В каждом суде особенно ценятся свидетельские показания, и в суде времени тоже: без них зеркало времени мутнеет и в нем теряются лица. Правдивый рассказ о событиях всегда ценен для установления истины, но удается немногим – в этом контексте то, что делает Дмитрий Гордон, сродни подвигу. Далеко не все, согласитесь, готовы к суду времени – многие всячески откладывают его, затягивают, поэтому фиксировать и осмысливать недавнее прошлое неимоверно трудно. В своих книгах Дмитрий Ильич беспристрастно опрашивает самых заметных современников, а также символов нашей бывшей страны – убедительных свидетелей и творцов эпохи, которую одни хотели бы возвратить, а другие стремятся не допустить. Вместе со своими собеседниками журналист пытается понять, как произошло, что на семь с лишним десятилетий мы выпали из человечества, были вырваны из хода истории, а в итоге пришли туда, где сейчас пребываем.
Далеко не все готовы к суду времени
Сегодня нам очень непросто. Нынешняя российская власть бесстрашнее прежней, о правосудии она не задумывается, поскольку надежно приручила и прикормила своих охранителей, а посему готова – что доказывала не раз – бороться с оппонентами не менее безжалостно (пусть и иными методами), чем отставленная власть советская.

Сохранённые записи:
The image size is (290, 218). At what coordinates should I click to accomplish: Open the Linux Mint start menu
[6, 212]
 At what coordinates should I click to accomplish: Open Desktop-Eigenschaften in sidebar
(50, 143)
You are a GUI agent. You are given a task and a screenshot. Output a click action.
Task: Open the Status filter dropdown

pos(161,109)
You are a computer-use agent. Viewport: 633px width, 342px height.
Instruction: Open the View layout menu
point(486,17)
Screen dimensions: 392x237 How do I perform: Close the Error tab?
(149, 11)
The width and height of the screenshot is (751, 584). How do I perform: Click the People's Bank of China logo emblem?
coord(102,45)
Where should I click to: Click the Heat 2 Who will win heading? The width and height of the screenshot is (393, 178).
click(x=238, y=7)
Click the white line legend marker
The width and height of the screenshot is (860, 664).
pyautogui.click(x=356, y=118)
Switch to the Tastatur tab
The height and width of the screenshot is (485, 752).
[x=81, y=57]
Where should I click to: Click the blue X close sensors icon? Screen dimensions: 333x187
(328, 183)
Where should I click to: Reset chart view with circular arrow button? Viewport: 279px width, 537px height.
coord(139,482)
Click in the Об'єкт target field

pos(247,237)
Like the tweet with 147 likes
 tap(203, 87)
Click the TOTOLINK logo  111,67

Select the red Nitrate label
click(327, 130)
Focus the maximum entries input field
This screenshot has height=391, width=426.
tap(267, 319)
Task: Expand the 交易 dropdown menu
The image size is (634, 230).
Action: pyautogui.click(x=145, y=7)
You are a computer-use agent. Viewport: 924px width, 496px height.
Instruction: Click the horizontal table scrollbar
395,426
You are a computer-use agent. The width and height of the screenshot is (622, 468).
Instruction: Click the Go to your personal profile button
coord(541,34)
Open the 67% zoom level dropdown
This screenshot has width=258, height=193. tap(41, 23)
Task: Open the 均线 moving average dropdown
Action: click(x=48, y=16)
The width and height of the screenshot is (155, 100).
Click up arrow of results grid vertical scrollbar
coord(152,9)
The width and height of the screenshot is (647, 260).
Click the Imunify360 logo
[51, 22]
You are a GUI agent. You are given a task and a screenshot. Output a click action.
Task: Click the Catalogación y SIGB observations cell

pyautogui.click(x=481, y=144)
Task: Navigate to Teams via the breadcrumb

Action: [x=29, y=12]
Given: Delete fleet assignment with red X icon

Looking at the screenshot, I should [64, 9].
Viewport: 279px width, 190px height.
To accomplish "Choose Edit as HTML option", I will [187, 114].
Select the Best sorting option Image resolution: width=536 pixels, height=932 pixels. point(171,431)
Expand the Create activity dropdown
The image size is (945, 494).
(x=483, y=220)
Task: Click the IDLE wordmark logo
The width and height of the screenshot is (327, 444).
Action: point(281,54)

Задания:
(a) Ответьте по фрагменту о суде времени:
(i) Кого автор беспристрастно опрашивает в своих книгах?
(ii) На какой срок, согласно тексту, «мы выпали из человечества»?
(iii) Почему нынешняя российская власть не задумывается о правосудии?
(b) Продолжите фрагмент о суде времени после его последнего предложения.

Ответы к заданиям:
(a)
(i) Самых заметных современников и символов бывшей страны.
(ii) На семь с лишним десятилетий.
(iii) Она надежно приручила и прикормила своих охранителей.

(b)
Не ограниченные подмятыми средствами массовой информации и препятствующие во имя самосохранения созданию не зависимых от себя судов, чиновники слишком часто жалуются, что новых лидеров нет и на горизонте, – оттого и перетасовывают засаленные кадровые колоды, боясь прихода наверх новых, самостоятельно мыслящих личностей. Для многих из наших вершителей судеб власть стала конвертируемой в неконтролируемые богатства самоцелью, формой, лишенной честного содержания.
Понемногу, как бы само собой, международные отношения стали отношениями междучиновничьими: чиновники от имени своих государств пробуют регулировать то, что складывается не по воле мгновенных директив, а исподволь, столетиями, и иногда, к большому моему сожалению, довольно успешно.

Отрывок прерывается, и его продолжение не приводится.